[start DATASET ENTRIES]

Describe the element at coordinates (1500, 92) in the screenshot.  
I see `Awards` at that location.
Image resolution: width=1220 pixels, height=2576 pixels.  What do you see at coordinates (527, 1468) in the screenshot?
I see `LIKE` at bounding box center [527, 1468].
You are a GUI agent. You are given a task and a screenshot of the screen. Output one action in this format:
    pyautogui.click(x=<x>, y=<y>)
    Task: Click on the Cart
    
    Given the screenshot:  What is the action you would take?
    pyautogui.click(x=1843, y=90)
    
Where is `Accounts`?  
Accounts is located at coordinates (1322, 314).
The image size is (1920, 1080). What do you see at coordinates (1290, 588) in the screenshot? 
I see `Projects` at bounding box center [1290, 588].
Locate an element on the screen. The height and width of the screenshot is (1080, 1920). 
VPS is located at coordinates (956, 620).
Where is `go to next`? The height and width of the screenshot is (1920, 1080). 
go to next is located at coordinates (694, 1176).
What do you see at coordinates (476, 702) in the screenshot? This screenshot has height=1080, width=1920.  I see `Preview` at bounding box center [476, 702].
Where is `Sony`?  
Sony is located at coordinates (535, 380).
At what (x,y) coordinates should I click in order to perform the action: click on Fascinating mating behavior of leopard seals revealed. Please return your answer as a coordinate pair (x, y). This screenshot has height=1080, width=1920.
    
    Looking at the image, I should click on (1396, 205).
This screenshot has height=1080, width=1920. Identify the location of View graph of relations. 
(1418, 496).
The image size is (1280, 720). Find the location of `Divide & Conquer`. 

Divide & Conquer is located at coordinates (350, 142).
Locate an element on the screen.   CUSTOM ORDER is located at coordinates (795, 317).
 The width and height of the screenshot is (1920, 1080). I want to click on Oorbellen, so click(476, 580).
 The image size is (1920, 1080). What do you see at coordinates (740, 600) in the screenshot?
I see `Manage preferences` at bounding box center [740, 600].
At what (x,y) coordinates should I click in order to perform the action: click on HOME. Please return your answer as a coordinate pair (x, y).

[end DATASET ENTRIES]

** GIVEN REQUEST **
Please update the rows above by replacing each "coordinate pair" with "pair of coordinates", and give them again with nothing else changed.

** EXERCISE RESPONSE **
Describe the element at coordinates (1500, 92) in the screenshot.  
I see `Awards` at that location.
Image resolution: width=1220 pixels, height=2576 pixels.  What do you see at coordinates (527, 1468) in the screenshot?
I see `LIKE` at bounding box center [527, 1468].
You are a GUI agent. You are given a task and a screenshot of the screen. Output one action in this format:
    pyautogui.click(x=<x>, y=<y>)
    Task: Click on the Cart
    
    Given the screenshot:  What is the action you would take?
    pyautogui.click(x=1843, y=90)
    
Where is `Accounts`?  
Accounts is located at coordinates (1322, 314).
The image size is (1920, 1080). What do you see at coordinates (1290, 588) in the screenshot? 
I see `Projects` at bounding box center [1290, 588].
Locate an element on the screen. The height and width of the screenshot is (1080, 1920). 
VPS is located at coordinates (956, 620).
Where is `go to next`? The height and width of the screenshot is (1920, 1080). 
go to next is located at coordinates (694, 1176).
What do you see at coordinates (476, 702) in the screenshot? This screenshot has height=1080, width=1920.  I see `Preview` at bounding box center [476, 702].
Where is `Sony`?  
Sony is located at coordinates (535, 380).
At what (x,y) coordinates should I click in order to perform the action: click on Fascinating mating behavior of leopard seals revealed. Please return your answer as a pair of coordinates (x, y). This screenshot has height=1080, width=1920.
    
    Looking at the image, I should click on (1396, 205).
This screenshot has height=1080, width=1920. Identify the location of View graph of relations. 
(1418, 496).
The image size is (1280, 720). Find the location of `Divide & Conquer`. 

Divide & Conquer is located at coordinates (350, 142).
Locate an element on the screen.   CUSTOM ORDER is located at coordinates (795, 317).
 The width and height of the screenshot is (1920, 1080). I want to click on Oorbellen, so click(476, 580).
 The image size is (1920, 1080). What do you see at coordinates (740, 600) in the screenshot?
I see `Manage preferences` at bounding box center [740, 600].
At what (x,y) coordinates should I click in order to perform the action: click on HOME. Please return your answer as a pair of coordinates (x, y).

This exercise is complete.